As a swimmer, you ask those naturally wobbly joints to take countless overhead rotations (studies found that 80 percent of practice time is spent performing the freestyle stroke), which primes the body for an overuse injury like swimmer's shoulder.
That is, unless you take the time to strengthen the muscles that make up your rotator cuff when you're on land. Doing so helps stave off fatigue when you're in the pool so your shoulders can withstand windmilling your arms hundreds to thousands of times.
"I can't express enough how crucial it is to do these exercises for anyone involved in sports with repetitive overhead motions whether you're a swimmer, gymnast, pitcher, cheerleader or tennis player," Geier said. "I used to work with the doctors who took care of the St. Louis Cardinals and the pitchers did these exercises every single day all year long. It didn't matter whether it was a game day, offseason, or spring training."
The good news: All it takes is 10 minutes.
Internal and external rotation: Attach one end of a theraband to an object (such as a doorknob) about waist high. Stand perpendicular to the door with your left side facing the door. Holding the free end of the theraband with your right hand, bring it across the body and then back toward the door, keeping the arm straight the entire time (internal rotation). Do 15 to 20 reps. Turn around so the right side of your body faces the door. Still holding the free end of the theraband in your right hand, repeat the exercise (external rotation). Do 15 to 20 reps. Repeat on the left side.
Extension: Secure one end of the theraband to an object at waist level. Grasp the free end with one arm and pull arm backwards, keeping the elbow straight. Slowly return to starting position. Do 15 to 20 reps. Repeat on the opposite side.
Seated rows: Sitting on the floor, wrap the theraband around a fixed object and hold one end in each hand. Bend your arms as you bring your hands toward your chest and extend them forward again. Do 15 to 20 reps.
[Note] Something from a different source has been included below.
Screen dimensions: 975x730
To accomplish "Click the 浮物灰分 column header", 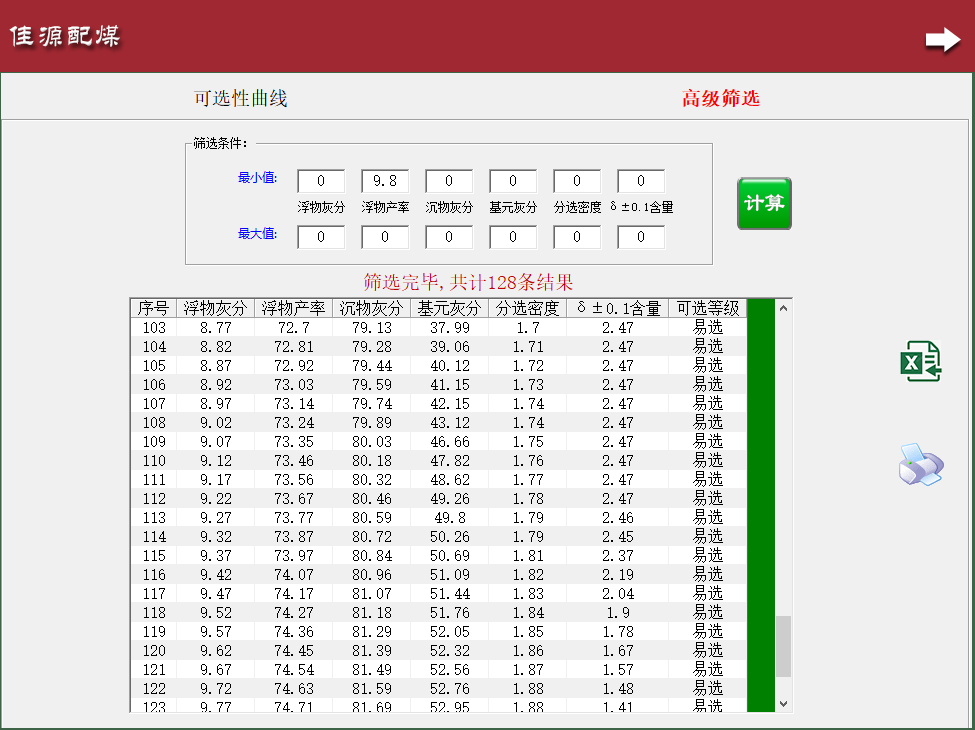I will pyautogui.click(x=212, y=308).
Shoulder shrugs: Stand on the middle of a theraband, feet hip-distance apart, and hold one end of the band in each hand. Shrug the shoulders straight up toward your ears and relax. Repeat 15 to 20 times.
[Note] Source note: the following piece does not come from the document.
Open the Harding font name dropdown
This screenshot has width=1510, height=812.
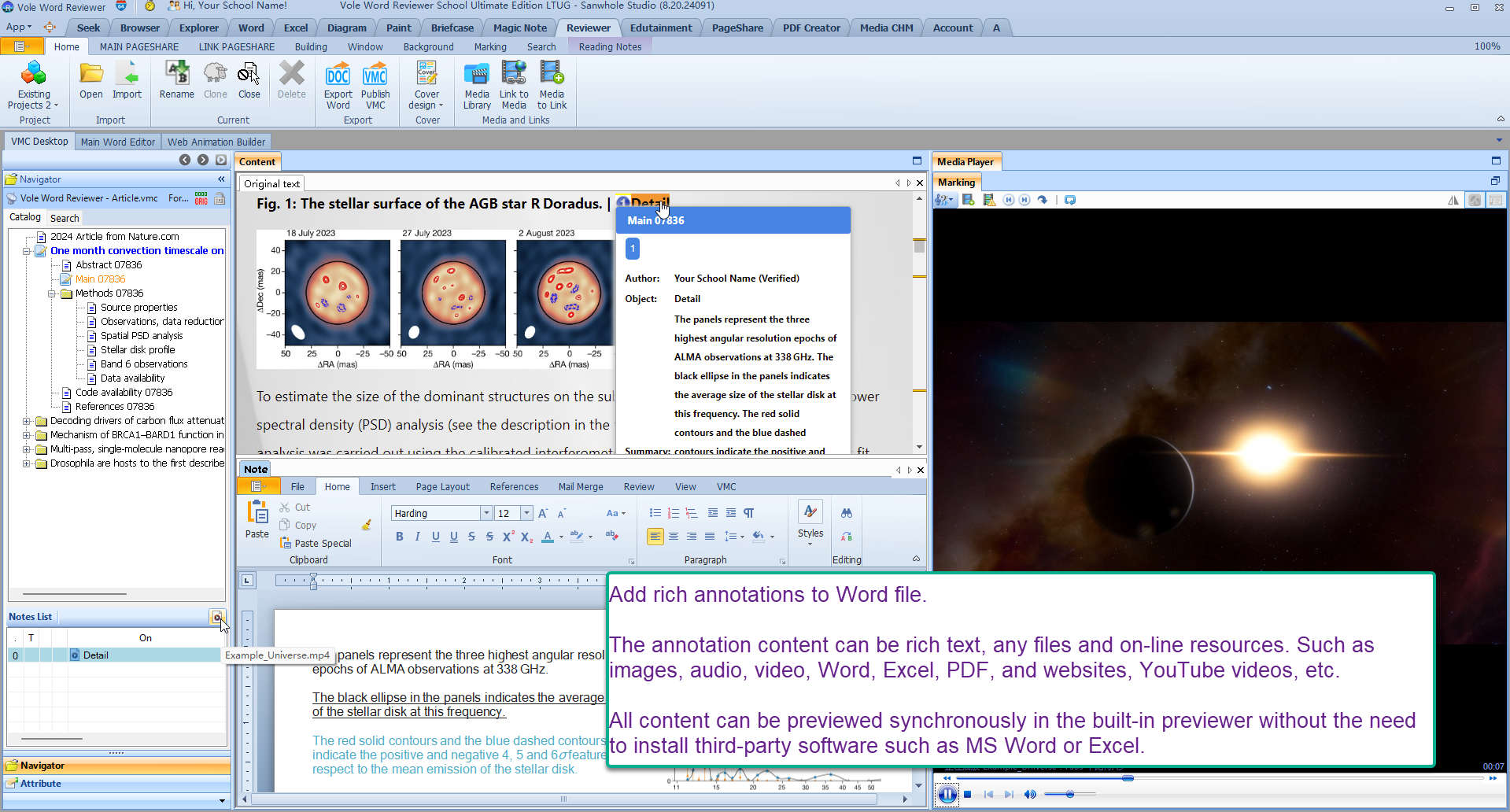[486, 513]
Prone on stability ball exercises: Lie face down on a stability ball placed just above your hips. The balls of your feet are on the floor to help you balance. Lift both arms about 45 degrees past horizontal (toward your ears). With the thumbs pointed upward, lift the arms up so you're making the letter Y. Lower the arms. Do 15 reps. Next, position the arms straight out in a horizontal position. Lift them straight up so you're making the letter T. Lower the arms. Do 15 reps. Finally, place your arms straight down by your sides with palms facing down and lift them straight up behind you. Lower the arms. Do 15 reps.